Synergistic Activation of HIV-1 Expression by Deacetylase Inhibitors and Prostratin: Implications for Treatment of Latent Infection
Figure 6
Remodeling of nuc-1 after prostratin+VPA versus VPA treatment.
(A) Diagram indicating the positions of nucleosomes in the 5′ portion of the HIV-1 genome, the HinfI and AflII (*) cutting sites and the probe used in indirect end-labeling.
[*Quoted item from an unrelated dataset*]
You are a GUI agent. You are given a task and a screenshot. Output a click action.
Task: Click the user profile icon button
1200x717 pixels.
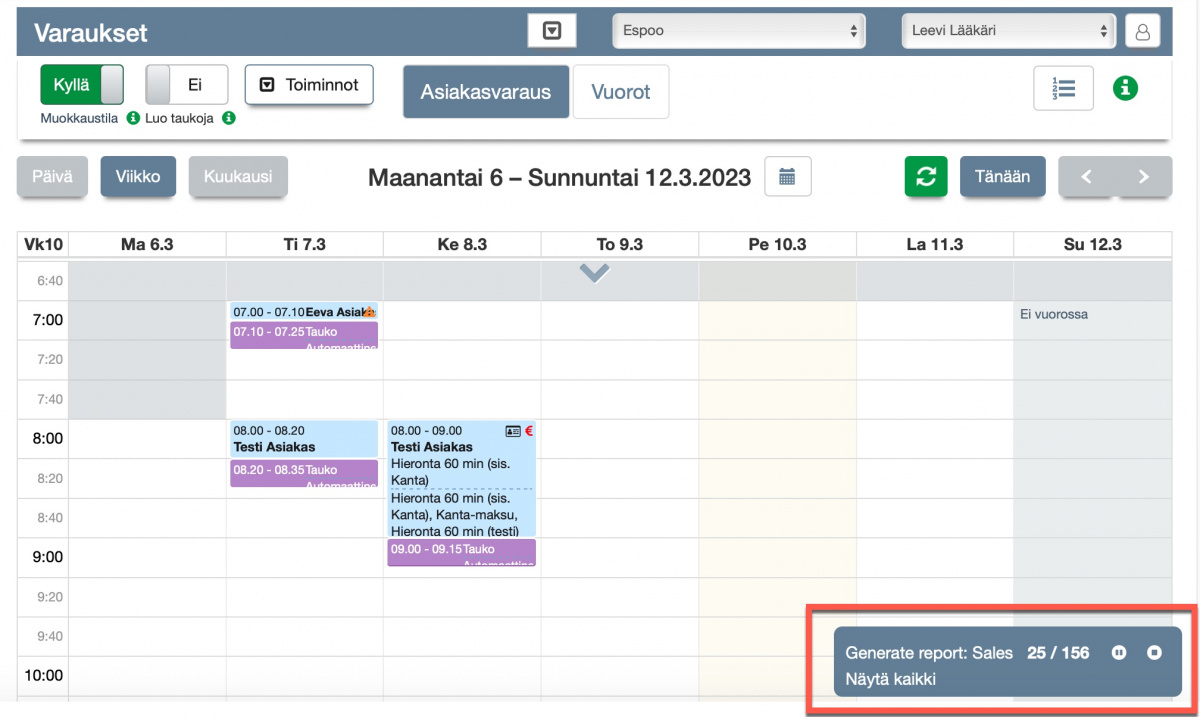(x=1142, y=31)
An asterisk, representing the AflII cutting site, is located next to the band on the gel to permit its identification. (B) Nuclei were prepared from U1 cells mock-treated or treated with TNFα (10 ng/ml) (10 min), prostratin (5 µM), VPA (2.5 mM) and prostratin+VPA for 30 min, 1 h or 2 h and digested with AflII. After DNA purification and in vitro restriction with PstI, DNA samples were analyzed by indirect end-labeling using probe A (top panel) [93]. Size markers (a, b, c, d, e, f, g) have been previously described [93]. Quantification of the PstI-AflII bands was performed by radioimaging analysis using an InstantImager (Packard) (bottom panel) and results are presented as histograms indicating the band intensities relative to the intensity observed with mock-treated U1 cells, which was arbitrarily assigned a value of 1. Each value is the mean±SE of three separate experiments performed in duplicate.